Listed entries:
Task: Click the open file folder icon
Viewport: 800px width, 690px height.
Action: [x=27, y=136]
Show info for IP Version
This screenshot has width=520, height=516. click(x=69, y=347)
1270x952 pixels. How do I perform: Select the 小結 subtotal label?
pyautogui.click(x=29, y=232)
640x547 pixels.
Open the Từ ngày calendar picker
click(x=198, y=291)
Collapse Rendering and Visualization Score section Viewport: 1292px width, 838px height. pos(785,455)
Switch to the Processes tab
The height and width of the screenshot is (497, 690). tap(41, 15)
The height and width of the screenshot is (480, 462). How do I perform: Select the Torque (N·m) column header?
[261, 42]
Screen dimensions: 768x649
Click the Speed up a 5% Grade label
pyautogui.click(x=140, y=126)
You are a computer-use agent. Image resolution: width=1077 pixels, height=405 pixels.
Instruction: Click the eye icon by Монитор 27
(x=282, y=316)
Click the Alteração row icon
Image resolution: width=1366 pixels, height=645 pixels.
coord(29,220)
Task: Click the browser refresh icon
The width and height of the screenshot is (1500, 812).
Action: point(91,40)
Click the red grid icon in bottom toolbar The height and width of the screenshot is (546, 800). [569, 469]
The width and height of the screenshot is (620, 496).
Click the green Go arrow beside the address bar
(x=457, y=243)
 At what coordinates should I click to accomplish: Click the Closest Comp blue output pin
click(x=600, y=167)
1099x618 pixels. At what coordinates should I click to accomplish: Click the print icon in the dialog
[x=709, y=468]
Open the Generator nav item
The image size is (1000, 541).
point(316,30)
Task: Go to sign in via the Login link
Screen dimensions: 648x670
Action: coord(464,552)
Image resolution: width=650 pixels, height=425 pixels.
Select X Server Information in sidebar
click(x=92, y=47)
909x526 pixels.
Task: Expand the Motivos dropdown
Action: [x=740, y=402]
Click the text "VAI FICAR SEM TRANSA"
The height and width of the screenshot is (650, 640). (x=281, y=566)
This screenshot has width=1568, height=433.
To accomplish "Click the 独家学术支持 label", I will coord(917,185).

Exercise details: Exactly the lines from the one containing "The height and width of the screenshot is (480, 462)." to the final line of the data, both included, should be printed, and nothing more.

Response:
The height and width of the screenshot is (480, 462). How do I perform: Select the Torque (N·m) column header?
[261, 42]
Screen dimensions: 768x649
Click the Speed up a 5% Grade label
pyautogui.click(x=140, y=126)
You are a computer-use agent. Image resolution: width=1077 pixels, height=405 pixels.
Instruction: Click the eye icon by Монитор 27
(x=282, y=316)
Click the Alteração row icon
Image resolution: width=1366 pixels, height=645 pixels.
coord(29,220)
Task: Click the browser refresh icon
The width and height of the screenshot is (1500, 812).
Action: point(91,40)
Click the red grid icon in bottom toolbar The height and width of the screenshot is (546, 800). [569, 469]
The width and height of the screenshot is (620, 496).
Click the green Go arrow beside the address bar
(x=457, y=243)
 At what coordinates should I click to accomplish: Click the Closest Comp blue output pin
click(x=600, y=167)
1099x618 pixels. At what coordinates should I click to accomplish: Click the print icon in the dialog
[x=709, y=468]
Open the Generator nav item
The image size is (1000, 541).
point(316,30)
Task: Go to sign in via the Login link
Screen dimensions: 648x670
Action: coord(464,552)
Image resolution: width=650 pixels, height=425 pixels.
Select X Server Information in sidebar
click(x=92, y=47)
909x526 pixels.
Task: Expand the Motivos dropdown
Action: [x=740, y=402]
Click the text "VAI FICAR SEM TRANSA"
The height and width of the screenshot is (650, 640). (x=281, y=566)
This screenshot has width=1568, height=433.
To accomplish "Click the 独家学术支持 label", I will coord(917,185).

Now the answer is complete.